To Specify a User Naming Attribute Other Than the User ID (uid) (Sun Java System Access Manager 7.1 Postinstallation Guide)

Sun Java System Access Manager 7.1 Postinstallation Guide

To Specify a User Naming Attribute Other Than the User ID (`uid`)

In the amsamplesilent file (or copy of the file), set the USER_NAMING_ATTR variable to the new attribute you want to use.

For example, for the mail attribute: USER_NAMING_ATTR=mail

Specify a valid naming attribute supported by Directory Server and in the default Access Manager supported naming attribute list. Or, if the naming attribute you want to use is not in the list of Access Manager supported attributes, add the attribute to the ums.xml and amUser.xml files, as described in the following steps.

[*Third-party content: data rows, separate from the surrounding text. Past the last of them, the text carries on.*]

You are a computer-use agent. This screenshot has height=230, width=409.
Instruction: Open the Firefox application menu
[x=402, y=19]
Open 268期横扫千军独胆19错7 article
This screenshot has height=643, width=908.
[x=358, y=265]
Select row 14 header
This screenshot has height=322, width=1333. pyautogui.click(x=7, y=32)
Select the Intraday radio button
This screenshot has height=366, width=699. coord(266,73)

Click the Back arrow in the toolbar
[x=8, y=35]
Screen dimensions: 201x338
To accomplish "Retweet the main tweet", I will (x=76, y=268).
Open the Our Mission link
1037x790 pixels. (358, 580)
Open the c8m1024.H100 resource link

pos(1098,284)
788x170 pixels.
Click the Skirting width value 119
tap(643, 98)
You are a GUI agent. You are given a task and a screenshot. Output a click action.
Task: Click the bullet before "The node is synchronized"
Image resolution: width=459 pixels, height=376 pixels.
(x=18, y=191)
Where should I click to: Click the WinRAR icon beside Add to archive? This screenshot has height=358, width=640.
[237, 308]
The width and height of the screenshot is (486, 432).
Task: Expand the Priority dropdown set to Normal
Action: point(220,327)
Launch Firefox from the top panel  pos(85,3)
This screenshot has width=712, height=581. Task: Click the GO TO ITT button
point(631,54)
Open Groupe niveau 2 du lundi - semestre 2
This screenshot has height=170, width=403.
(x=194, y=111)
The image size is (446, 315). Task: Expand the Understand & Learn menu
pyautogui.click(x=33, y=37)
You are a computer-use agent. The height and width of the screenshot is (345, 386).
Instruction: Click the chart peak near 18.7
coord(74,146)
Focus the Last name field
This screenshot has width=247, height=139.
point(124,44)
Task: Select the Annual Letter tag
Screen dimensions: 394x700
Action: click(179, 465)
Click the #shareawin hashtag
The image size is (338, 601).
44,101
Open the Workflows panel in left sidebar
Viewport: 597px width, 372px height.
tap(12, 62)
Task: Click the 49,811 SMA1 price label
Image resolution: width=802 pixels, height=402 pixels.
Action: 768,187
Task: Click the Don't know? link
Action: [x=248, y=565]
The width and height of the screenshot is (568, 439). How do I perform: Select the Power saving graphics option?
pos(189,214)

In the ums.xml file, add the attribute to the list in the CreationTemplate for the BasicUser. For example, to use the mail attribute:

<SubConfiguration name="CreationTemplates" >
                    <SubConfiguration name="BasicUser" id="CreationUmsObjects">
                        <AttributeValuePair> <Attribute name="name" />
                            <Value>BasicUser</Value>
                        </AttributeValuePair>
                        <AttributeValuePair> <Attribute name="javaclass" />
                            <Value>com.iplanet.ums.User</Value>
                        </AttributeValuePair>
                        <AttributeValuePair> <Attribute name="required" />
                            <Value>objectClass=top</Value>
                            <Value>objectClass=person</Value>
                            <Value>objectClass=organizationalPerson</Value>
                            <Value>objectClass=inetOrgPerson</Value>
                            <Value>objectClass=iPlanetPreferences</Value>
                            <Value>objectClass=iplanet-am-user-service</Value>
                            <Value>objectClass=inetuser</Value>
                            <Value>objectClass=inetAdmin</Value>
                            <Value>objectClass=iplanet-am-managed-person</Value>
                            <Value>objectClass=sunAMAuthAccountLockout</Value>
                            <Value>cn=default</Value>
                            <Value>sn=default</Value>
                            <Value>uid</Value>
                            <Value>inetuserstatus=Active</Value>
                            <Value>mail</Value>
                        </AttributeValuePair>
                        <AttributeValuePair> <Attribute name="optional" />
                            <Value>*</Value>
                        </AttributeValuePair>
                        <AttributeValuePair> <Attribute name="namingattribute" />
                            <Value>uid</Value>
                        </AttributeValuePair>
                    </SubConfiguration>

Also in the ums.xml file, add the attribute to the BasicUserSearch template.

In the amUser.xml file, add the attribute (such as mail) to the <User> schema (if it is not already in the schema).

Run the amconfig script with the amsamplesilent file (or copy of the file) from Step 1.